In a crystal of an ionic compound, the ions B form the close packed lattice and the ions A occupy all the tetrahedral voids. The formula of the compound is

To determine the formula of the ionic compound based on the given information, we can follow these steps: ### Step-by-Step Solution: 1. **Identify the Lattice Structure**: - The question states that ions B form a close-packed lattice. In a close-packed structure, specifically a cubic close-packed (CCP) lattice, there are 4 ions per unit cell. 2. **Determine the Number of Tetrahedral Voids**: - In a cubic close-packed lattice, there are 8 tetrahedral voids. This is derived from the arrangement of the ions in the lattice. Each unit cell contains 8 tetrahedral voids. 3. **Assign the Ions to the Lattice and Voids**: - According to the question, ions A occupy all the tetrahedral voids.

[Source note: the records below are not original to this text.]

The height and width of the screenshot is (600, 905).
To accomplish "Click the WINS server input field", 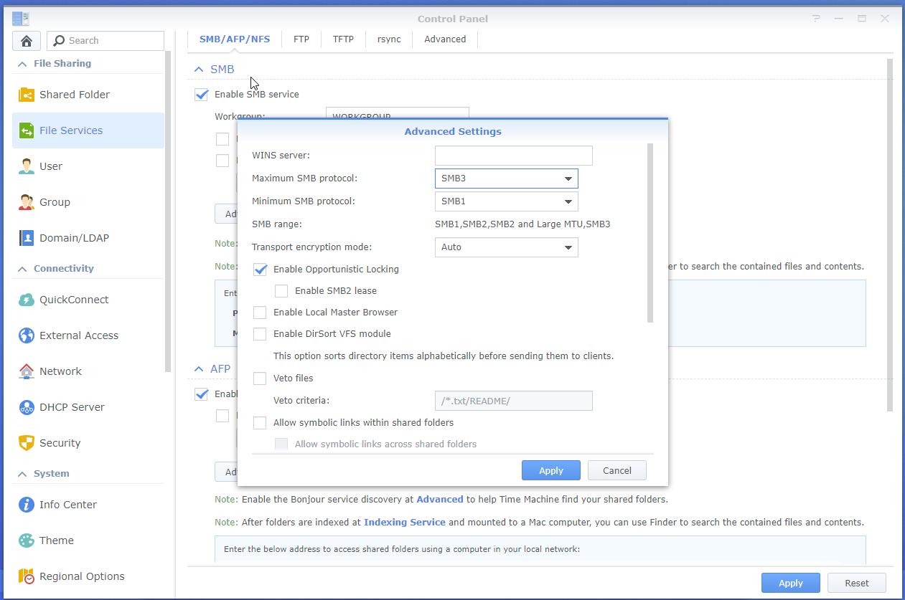I will pos(514,156).
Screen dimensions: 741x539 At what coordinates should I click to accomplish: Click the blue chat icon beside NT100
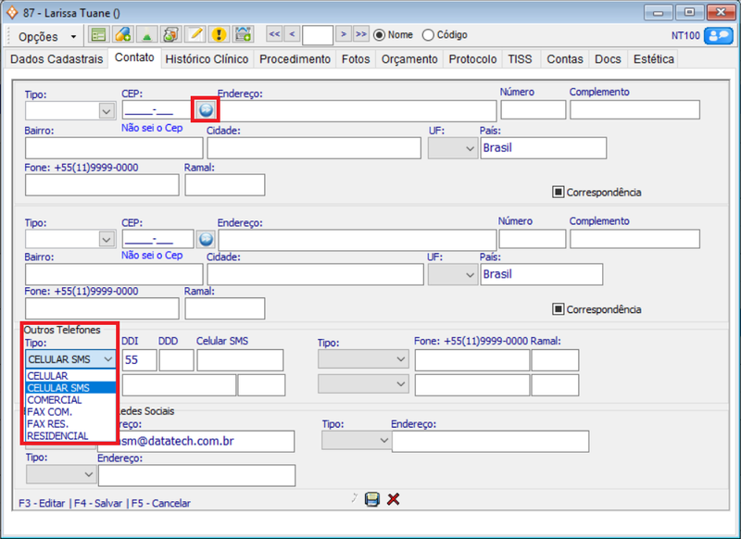click(x=718, y=35)
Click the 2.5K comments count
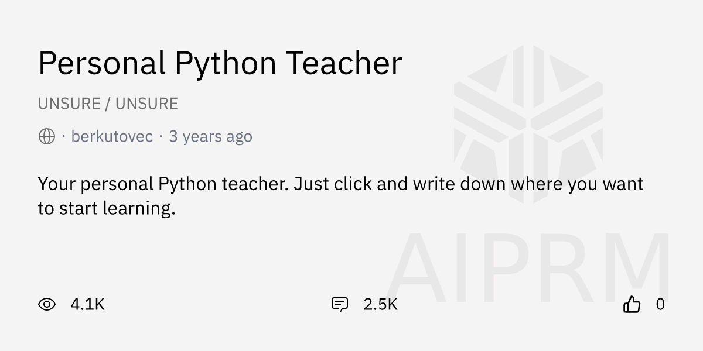This screenshot has height=351, width=703. pyautogui.click(x=380, y=304)
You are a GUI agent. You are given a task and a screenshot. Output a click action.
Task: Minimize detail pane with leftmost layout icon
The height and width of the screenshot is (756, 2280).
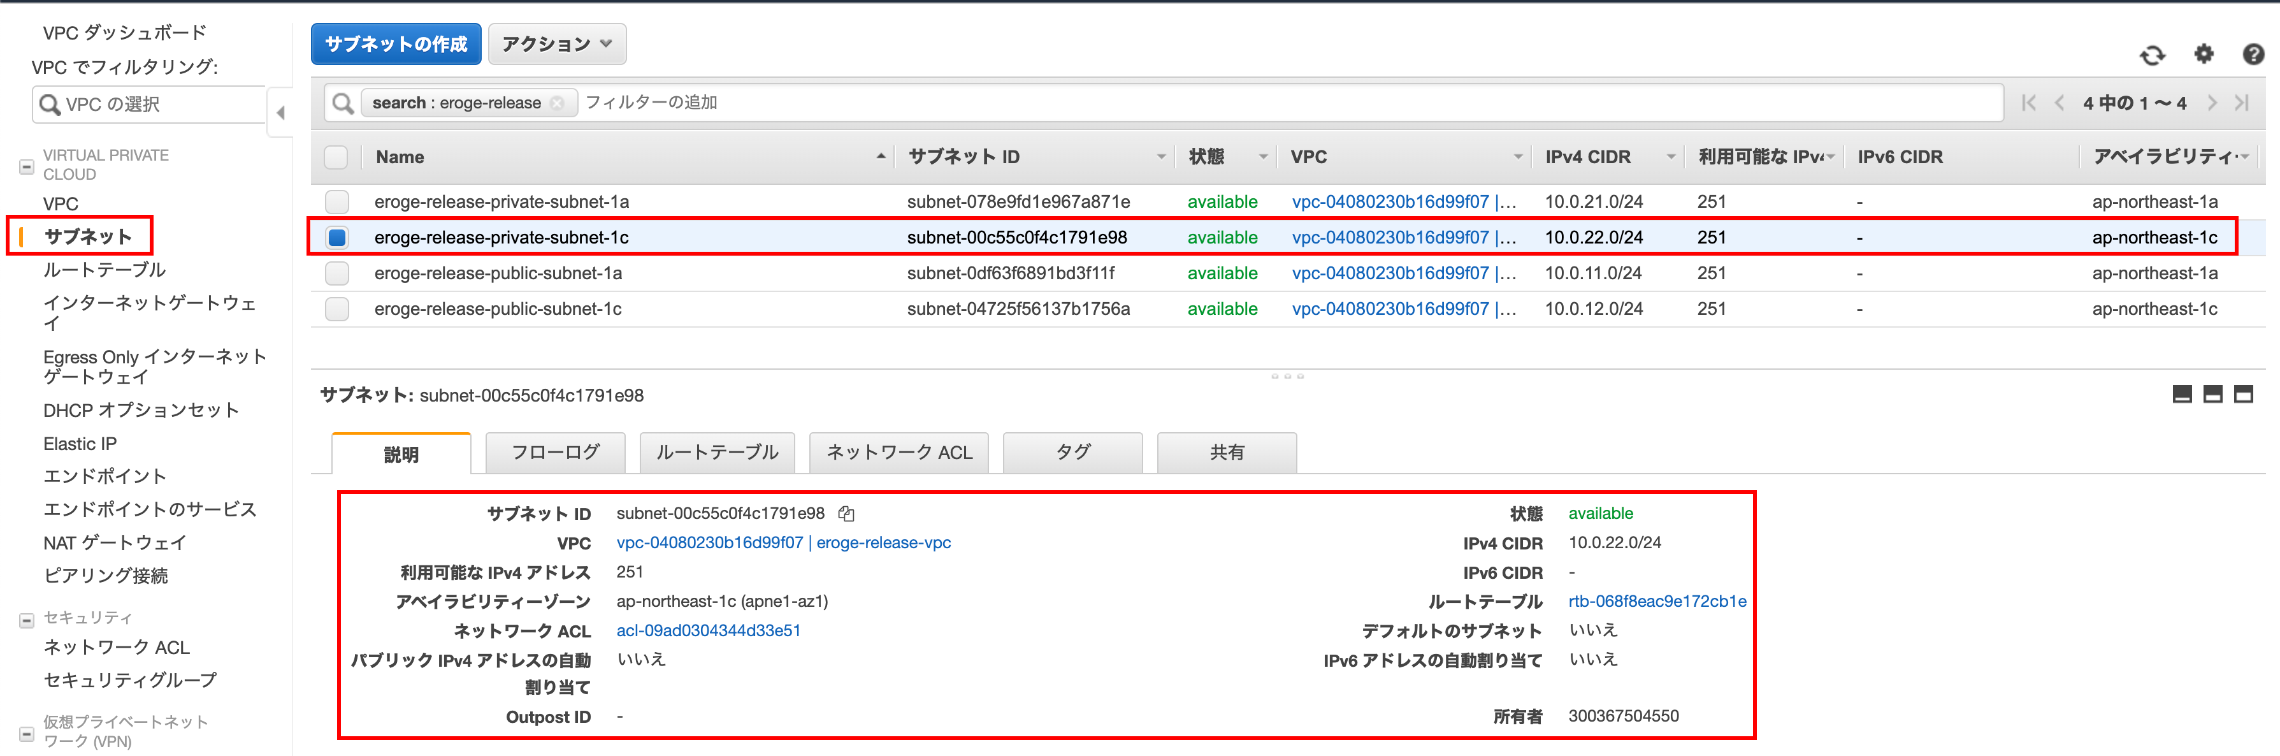pyautogui.click(x=2182, y=394)
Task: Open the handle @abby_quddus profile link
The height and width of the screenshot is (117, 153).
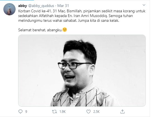Action: pos(41,6)
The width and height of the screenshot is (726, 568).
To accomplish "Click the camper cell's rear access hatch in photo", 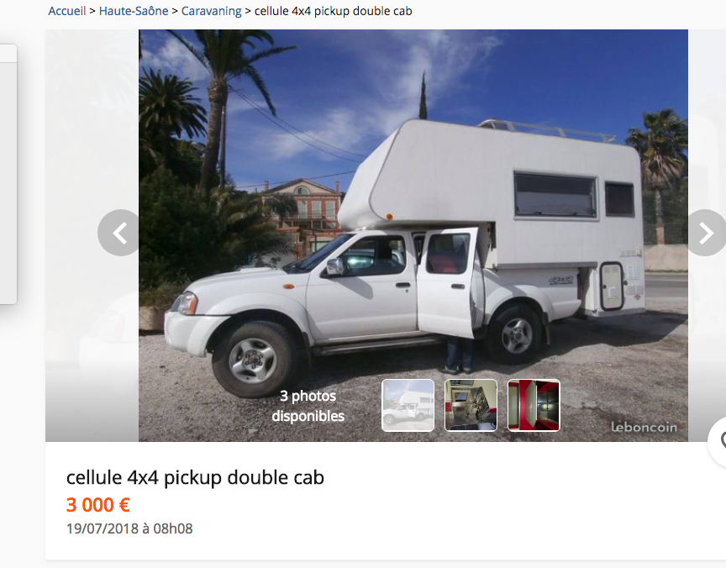I will (612, 286).
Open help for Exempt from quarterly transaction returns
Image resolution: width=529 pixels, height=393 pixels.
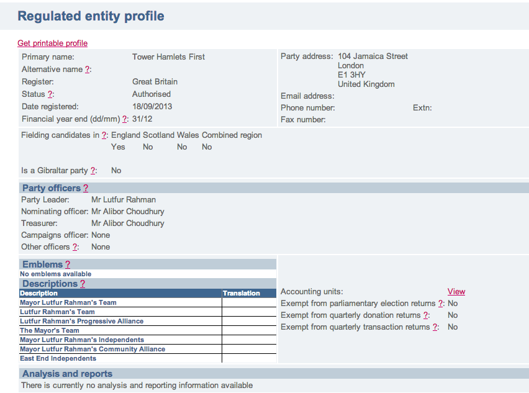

Since there are 8 tetrahedral voids and each void can accommodate one ion A, we have 8 ions of A. 4. **Combine the Ions to Form the Compound**: - Since there are 8 ions of A and 4 ions of B in the unit cell, we can express the formula of the compound as A₈B₄. 5. **Simplify the Formula**: - The formula A₈B₄ can be simplified by dividing both subscripts by 4, resulting in A₂B. ### Final Answer: The formula of the compound is A₂B.